📜  scipy.stats.chi2() | Python(1)

📅  最后修改于: 2023-12-03 14:47:18.675000             🧑  作者: Mango

scipy.stats.chi2() | Python

scipy.stats.chi2()是一个Python函数,可以帮助在Chi-square分布下计算概率密度函数(PDF)、累积分布函数(CDF)、逆累积分布函数(PPF)和生成随机变量。

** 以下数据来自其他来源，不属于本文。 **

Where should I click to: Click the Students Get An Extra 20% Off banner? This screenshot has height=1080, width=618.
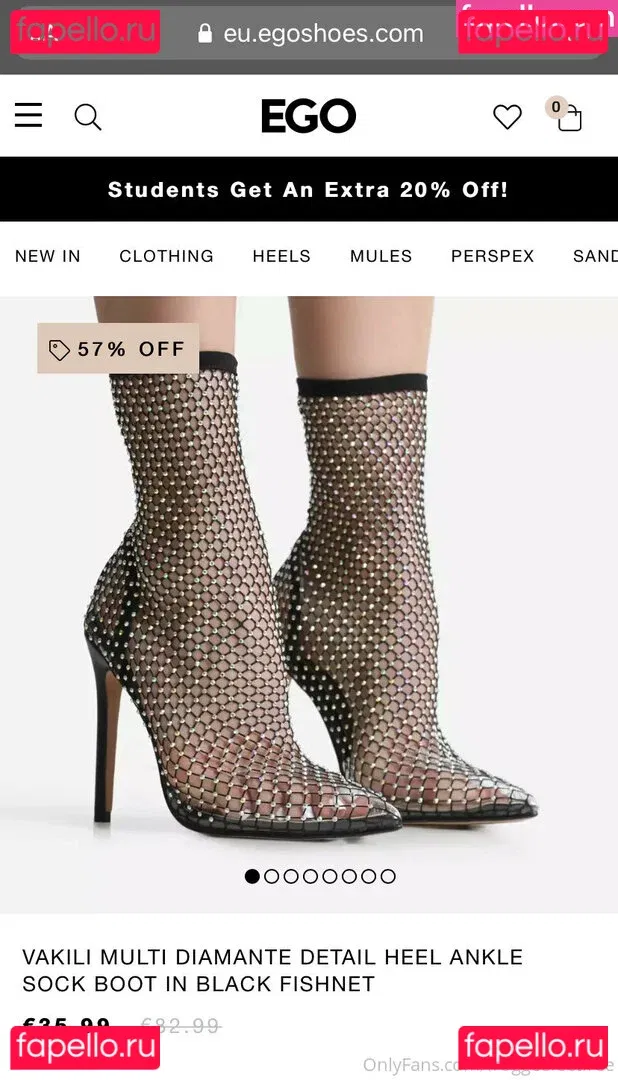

Chi-square分布通常在统计学和假设检验中使用,用于比较观察值与期望频率之间的差异。

语法
scipy.stats.chi2(df, loc=0, scale=1)

参数:

  • df:自由度(度数)。必需。
  • loc:分布的位置参数。默认值为0。
  • scale:分布的尺度参数。默认值为1。
返回值

scipy.stats.chi2()返回一个支持各种统计计算的对象。有关详细信息,请参阅官方文档

下面是一些常用的函数:

  • pdf(x, df, loc=0, scale=1):计算概率密度函数(PDF)。
  • cdf(x, df, loc=0, scale=1):计算累积分布函数(CDF)
  • ppf(q, df, loc=0, scale=1):计算逆累积分布函数(PPF)
  • rvs(df, loc=0, scale=1, size=1, random_state=None):生成随机变量。
示例
计算PDF
from scipy.stats import chi2
import matplotlib.pyplot as plt
import numpy as np

df = 5
x = np.linspace(0, 20, 1000)
y = chi2.pdf(x, df)
plt.plot(x, y)
plt.title('PDF of Chi-square distribution with df=5')
plt.xlabel('x')
plt.ylabel('pdf(x)')
plt.show()

输出结果:

PDF of Chi-square with df=5

计算CDF
from scipy.stats import chi2

df = 5
x = 8
p = chi2.cdf(x, df)
print(f'The probability of x<=8 for chi2 distribution with df=5 is {p:.4f}')

输出结果:

The probability of x<=8 for chi2 distribution with df=5 is 0.7349
计算逆累积分布函数(PPF)
from scipy.stats import chi2

df = 3
q = 0.95
x = chi2.ppf(q, df)
print(f'The x value for which P(X<=x)=0.95 for chi2 with df=3 is {x:.4f}')

输出结果:

The x value for which P(X<=x)=0.95 for chi2 with df=3 is 7.8147
生成随机变量
from scipy.stats import chi2
import matplotlib.pyplot as plt

df = 10
size = 10000
sample = chi2.rvs(df, size=size)
plt.hist(sample, bins=30)
plt.title(f'Chi-square distribution with df={df}')
plt.xlabel('x')
plt.ylabel('Frequency')
plt.show()

输出结果:

Chi-square distribution with df=10

结论

scipy.stats.chi2()是一个非常有用的Python函数,可以帮助计算Chi-square分布的各种统计计算,从而在统计学和假设检验中提供帮助。